* START SELECTED PASSAGE *
Some people, you try to break them before you build them. Some people, you are only remembered by them when they need your help. Some people, you spend time trying to change them only to realise you were never someone who could impact their lives. Some people, they hurt you so much but you know, they are just not worth it. So, don't bother. ASPIRE 2010 was a screwed yet another learning experience for me this time. I'd really like to thank my fellow peers for going through shit with me. And thank goodness that I believe in miracles. You never know what happens until the last minute, really. I never felt so shagged, and devastated about people.

All the small things.
* END SELECTED PASSAGE *
* START GIVEN INFORMATION *
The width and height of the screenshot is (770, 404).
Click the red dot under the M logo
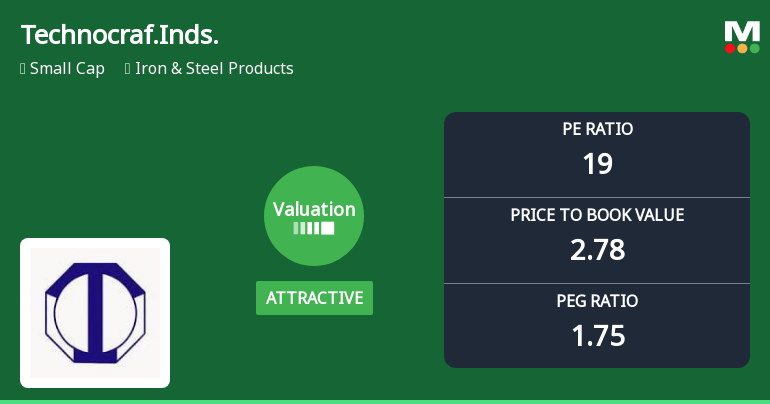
* END GIVEN INFORMATION *
» **TASK DESCRIPTION**: Extend the personal reflection on people and ASPIRE 2010, picking up right after its final line, "All the small things."

» **REPLY**:
So blonde Neo came with a packet of sushi and my chrysanthemum tea and Mr. Bean's pancakes. We continued to gorge ourselves with cones (actually just 2) of Cornetto which I bought to reward myself after a long time of not having eaten ice cream. We studied and also watched The Family Court. I really feel sad for AhWU that everyones hates his Leshan role but I guess he's right that actors and actresses like to see audiences' reactions towards their acting. What a breakthrough for him! Had supper with Shirl and Eh Chris! at somewhere nearby. Continued to study with Angie and we (or rather I) had a bad night because she was coughing quite badly. Blonde Neo I tell you, you better start drinking bottles of water when you get home today. NO MORE CHIPS!!! I'm watching you.... So anyway, in the morning we had Mac breakfast and Angie FINALLY invited me to her house wheeeeeeeee. Happening hor? Meeting the climates (Auntie Rainbow, Sunshine boy and Rain) later to celebrate mid-aut...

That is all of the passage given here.